Foreign institutions can only benefit from the tax reduction provided for in Article 145-33 ITC 92 if they are established in the EEA and meet the equivalence conditions provided for by law. They are not required to be recognized in Belgium.
Do non-EEA institutions (including UK after Brexit) which are therefore excluded, have other ways of receiving deductible donations? So far, the answer has been no.
It should be remembered that in order to be authorized in Belgium, an institution must have legal personality and be established in Belgium (Article 63/18/1, § 3, 1° Royal Decree/ITC 92). But what is meant by "established in Belgium"?
This is the question answered by the Court of Appeal, which pointed out that in the case submitted to it, the Peruvian association did have legal personality and had applied for recognition in Belgium.
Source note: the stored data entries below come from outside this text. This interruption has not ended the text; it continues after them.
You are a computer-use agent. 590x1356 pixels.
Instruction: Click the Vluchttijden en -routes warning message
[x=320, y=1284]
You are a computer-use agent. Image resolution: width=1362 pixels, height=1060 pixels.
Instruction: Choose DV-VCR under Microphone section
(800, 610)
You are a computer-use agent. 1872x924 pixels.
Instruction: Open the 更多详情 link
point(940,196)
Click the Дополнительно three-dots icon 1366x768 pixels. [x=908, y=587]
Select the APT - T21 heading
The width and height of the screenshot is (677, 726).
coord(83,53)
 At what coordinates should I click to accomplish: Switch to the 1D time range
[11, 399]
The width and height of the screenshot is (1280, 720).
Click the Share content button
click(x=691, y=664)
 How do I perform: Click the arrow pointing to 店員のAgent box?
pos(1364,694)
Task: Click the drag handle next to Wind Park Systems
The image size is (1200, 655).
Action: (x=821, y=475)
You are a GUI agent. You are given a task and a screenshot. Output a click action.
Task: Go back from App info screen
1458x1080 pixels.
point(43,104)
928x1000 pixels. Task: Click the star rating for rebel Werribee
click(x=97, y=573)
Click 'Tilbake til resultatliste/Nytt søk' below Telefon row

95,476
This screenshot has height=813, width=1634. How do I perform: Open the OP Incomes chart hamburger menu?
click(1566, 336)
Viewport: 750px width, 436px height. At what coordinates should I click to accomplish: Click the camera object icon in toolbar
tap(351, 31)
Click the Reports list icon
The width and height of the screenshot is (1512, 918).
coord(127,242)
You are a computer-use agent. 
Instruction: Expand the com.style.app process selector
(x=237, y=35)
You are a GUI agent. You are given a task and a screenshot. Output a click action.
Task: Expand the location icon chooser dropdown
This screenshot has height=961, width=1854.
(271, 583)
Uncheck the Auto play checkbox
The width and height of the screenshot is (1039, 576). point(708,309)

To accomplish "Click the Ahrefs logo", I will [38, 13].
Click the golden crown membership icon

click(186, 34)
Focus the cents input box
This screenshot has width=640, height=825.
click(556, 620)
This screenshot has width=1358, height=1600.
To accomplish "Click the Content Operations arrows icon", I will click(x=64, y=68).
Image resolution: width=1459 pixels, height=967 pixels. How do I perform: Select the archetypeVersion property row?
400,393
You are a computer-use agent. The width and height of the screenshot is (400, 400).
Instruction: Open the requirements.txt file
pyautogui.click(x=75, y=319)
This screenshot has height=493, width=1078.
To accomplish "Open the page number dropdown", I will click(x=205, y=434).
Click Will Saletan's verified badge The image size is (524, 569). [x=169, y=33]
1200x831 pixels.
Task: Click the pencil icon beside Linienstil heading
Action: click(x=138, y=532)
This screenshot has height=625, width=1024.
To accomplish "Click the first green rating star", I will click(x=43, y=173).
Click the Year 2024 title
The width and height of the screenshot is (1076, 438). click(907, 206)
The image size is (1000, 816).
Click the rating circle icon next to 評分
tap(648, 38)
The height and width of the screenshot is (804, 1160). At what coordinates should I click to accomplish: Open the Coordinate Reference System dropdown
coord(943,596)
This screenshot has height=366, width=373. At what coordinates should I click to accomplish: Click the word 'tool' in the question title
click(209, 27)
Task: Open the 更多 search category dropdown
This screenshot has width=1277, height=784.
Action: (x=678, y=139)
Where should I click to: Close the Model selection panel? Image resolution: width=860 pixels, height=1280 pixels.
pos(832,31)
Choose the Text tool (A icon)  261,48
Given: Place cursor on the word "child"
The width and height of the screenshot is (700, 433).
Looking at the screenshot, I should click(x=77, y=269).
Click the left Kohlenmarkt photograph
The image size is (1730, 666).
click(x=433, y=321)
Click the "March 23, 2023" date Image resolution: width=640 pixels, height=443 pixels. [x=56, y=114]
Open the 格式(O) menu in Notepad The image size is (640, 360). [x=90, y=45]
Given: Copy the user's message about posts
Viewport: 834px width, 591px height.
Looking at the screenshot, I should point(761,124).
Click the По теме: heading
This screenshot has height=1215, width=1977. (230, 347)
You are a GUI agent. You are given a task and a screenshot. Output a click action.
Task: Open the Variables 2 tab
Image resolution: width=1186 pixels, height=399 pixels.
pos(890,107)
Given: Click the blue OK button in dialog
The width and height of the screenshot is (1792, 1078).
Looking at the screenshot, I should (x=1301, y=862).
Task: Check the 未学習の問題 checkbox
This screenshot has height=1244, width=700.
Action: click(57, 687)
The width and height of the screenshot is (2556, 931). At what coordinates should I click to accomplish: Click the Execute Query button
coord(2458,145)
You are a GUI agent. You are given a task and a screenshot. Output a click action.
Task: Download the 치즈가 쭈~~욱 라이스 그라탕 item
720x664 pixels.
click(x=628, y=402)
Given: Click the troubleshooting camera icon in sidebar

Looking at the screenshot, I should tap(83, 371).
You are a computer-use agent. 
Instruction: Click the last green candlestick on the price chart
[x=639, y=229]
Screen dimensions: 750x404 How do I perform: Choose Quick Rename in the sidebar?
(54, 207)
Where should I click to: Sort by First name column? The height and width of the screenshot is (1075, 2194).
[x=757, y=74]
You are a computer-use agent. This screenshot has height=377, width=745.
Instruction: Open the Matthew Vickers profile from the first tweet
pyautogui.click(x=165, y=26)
The Court specified that "being established in Belgium" does not mean "having its registered office there" or its "principal establishment", as claimed by the tax authorities. It is sufficient to have an establishment or an office. In this case, this condition was met, since the State found that the association had legal personality and allowed it to open an "operations centre" in Belgium. The Court therefore ruled in favour of the association.
Approval procedure or equivalence test? Legal systems of some other EU countries
Most European countries have introduced a recognition procedure allowing local associations to receive tax deductible gifts.
Some Member States have extended the possibility of using this procedure to foreign bodies (including those outside the EEA), provided that such bodies have an establishment in their territory and certain conditions are met. This is the case for Sweden and Italy. The decision of the Court of Appeal leads to a solution comparable to that provided for by the legislation of these two countries.
In the Netherlands, the law provides for a recognition procedure (ANBI status "Algemeen nut beogende instelling" institution for public benefit). This procedure is open to all foreign organizations. To benefit from this status, it is not necessary to have an establishment on Dutch territory, nor in the EU, but a few conditions must be met. Obtaining the "ANBI" status is the only way for an organization located in an EEA Member State to allow its donors resident in the Netherlands to benefit from tax deductibility.